According to a recent release from the Canadian Restaurant and Foodservices Association (CRFA), the budget handed down by the government of British Columbia has the province’s restaurant and foodservice industry worried about the potentially negative impact that a new 12 per cent harmonized sales tax (HST) will have on sales.
“As it stands, there is nothing in this budget to offset the significant negative impacts of the HST on the restaurant industry. Even finance minister Hansen recognizes that the restaurant industry will be hurt by the HST,” says Garth Whyte, president and CEO of the CRFA. “We are encouraged that the government has publicly stated that it is open to working with us to mitigate the impacts.”
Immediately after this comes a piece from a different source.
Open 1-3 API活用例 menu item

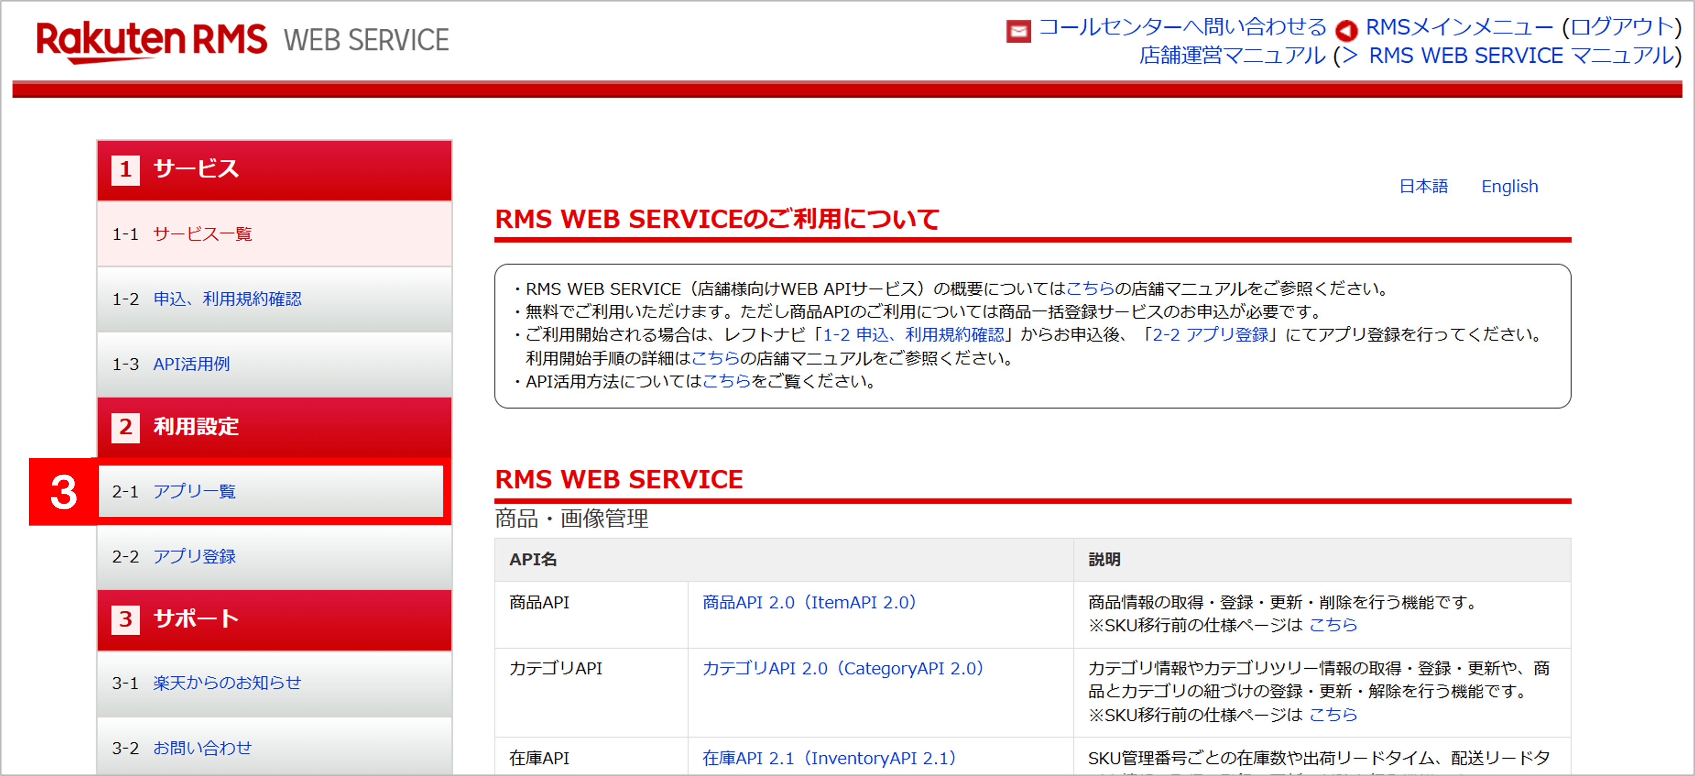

Currently, the CRFA estimates that the new 12 per cent HST will cause more than a seven per cent drop in restaurant sales. “The HST will deliver a huge hit to restaurant operators.” The government is plucking $750 million from the restaurant industry and it needs to find a way to give it back,” says Whyte. The HST adds up to “three strikes against the restaurant industry,” he says. “It’s going to eat into our sales, most of our costs aren’t eligible for input tax credits, and there’s a five-year delay in the tax credits for business meals.”
B.C.’s restaurant and foodservice industry is one of the top private-sector employers in the province, with 173,000 direct jobs, representing 7.5 per cent of the provincial workforce.